Al preguntarle qué tal estaba, con la voz temblorosa y entrecortada me dijo que estaba muy triste porque, con 88 años, era consciente de que su barca estaba llegando a puerto. "Y, aunque a Madrid le estoy y siempre le estaré profundamente agradecido -subrayó- pues fue mucho y muy bueno todo lo que me dio, últimamente no dejo de pensar en Vaiche-Boa, en lo feliz que fui, siendo niño, en esa bendita aldea, a pesar de las muchas necesidades que tuve que sufrir".
"Siento mucha necesidad de volver a ese lugar donde tengo mis raíces más profundas. Quiero ver las fincas a las que mi padre, con el arado romano, abría las entrañas para sacarles patatas, verdura y algo de trigo, centeno o maíz.
"Quiero ver las 'corredoiras' que entonces estaban llenas de barro por las que circulaban los carros tirados por dos vacas. Hoy, felizmente, la mayoría de esos lugares de tránsito han sido transformados en lo que en la Galicia rural se les llama 'pistas' .
"Necesito volver a ver el Centro por el que siento un gran aprecio y respeto y en el que pasé tantas horas, días y años de mi adolescencia y juventud con alegrías y penas, con broncas y felicitaciones, con gritos y silencios, con meditaciones, con frío en los huesos durante el invierno y con cilicio en los muslos los viernes de Cuaresma...

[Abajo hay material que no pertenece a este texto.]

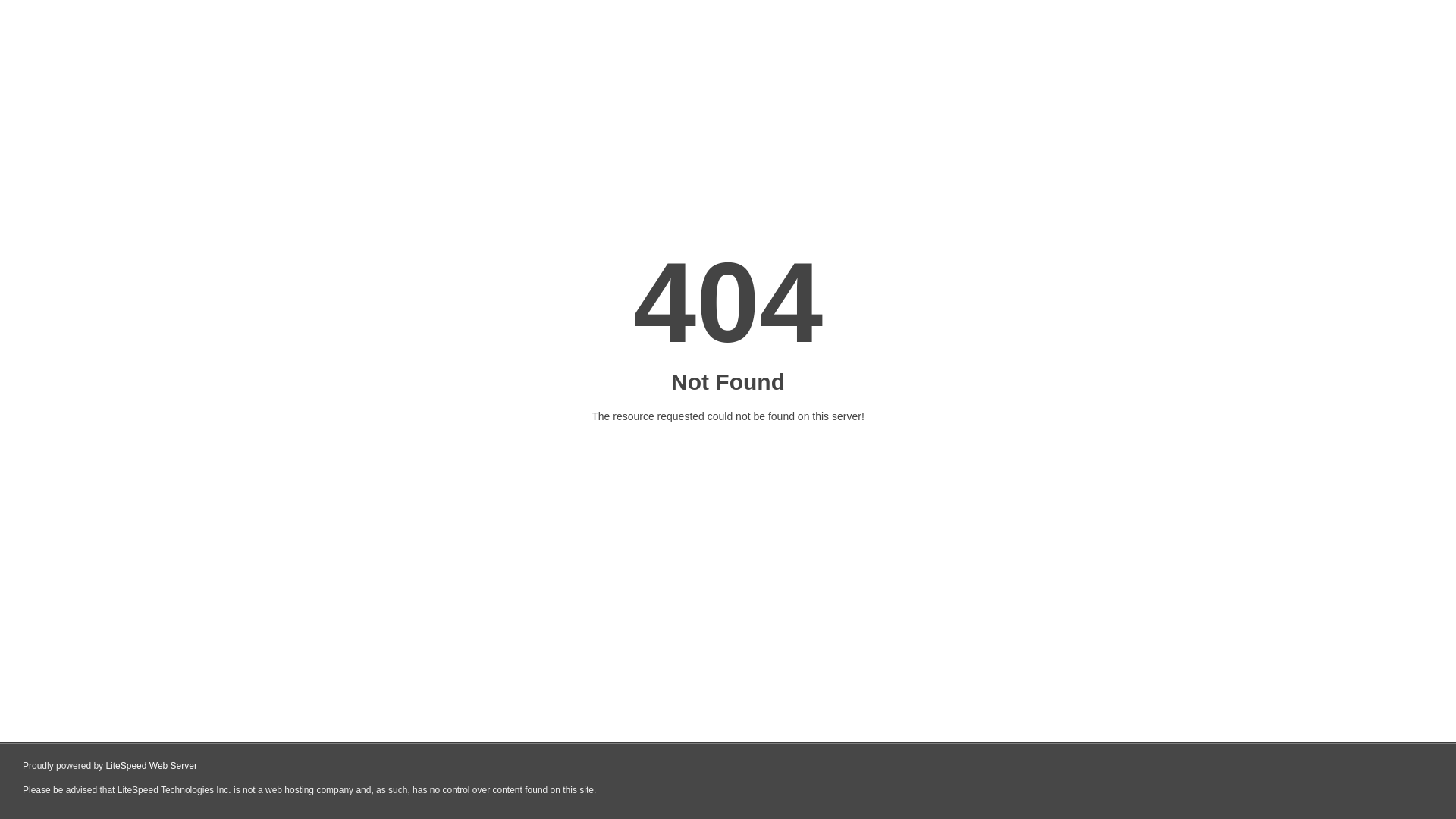
LiteSpeed Web Server Element type: text (151, 765)
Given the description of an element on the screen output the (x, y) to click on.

"Y es que necesito, amigo mío -dijo con ternura trascendente- ir con frecuencia a Galicia para ver y compartir ratos de alegría con los (ya quedan pocos) familiares y amigos que todavía siguen allí. Y quiero visitar las tumbas de mis padres y experimentar cómo el amor por los seres queridos trasciende el tiempo y el espacio y da sentido a la idea de vida eterna. Y tengo que ver y tocar con mis manos las piedras románicas de la iglesia en la que me enseñaron a hablar con Dios.
"No puedo evitar ir a la ermita en la que está una Cruz que, según la creencia de algunos vecinos, casi siempre concede lo que se le pide, y a la que mi madre acudía de rodillas desde el lugar en que la divisaba, con el fin de implorar salud y suerte para sus hijos.
"Y es que Galicia -dijo ya con lágrimas en los ojos- se ha convertido para mí en una necesidad tan absoluta como necesarias son las alas para los pájaros o el amor para los enamorados.
"Si no vuelvo con cierta frecuencia a Galicia, seguro que ME MORIRÉ DE MORRIÑA, pues esta enfermedad sólo se cura volviendo a la cuna.
"Y, en fin..., haciendo un intento poético, podría decirte que:
Desde mi madurez,
-lo mismo que el toro va a las tablas-
vuelvo herido a la niñez".
Nos dimos un fuerte abrazo de despedida y prometimos vernos el próximo verano en Galicia.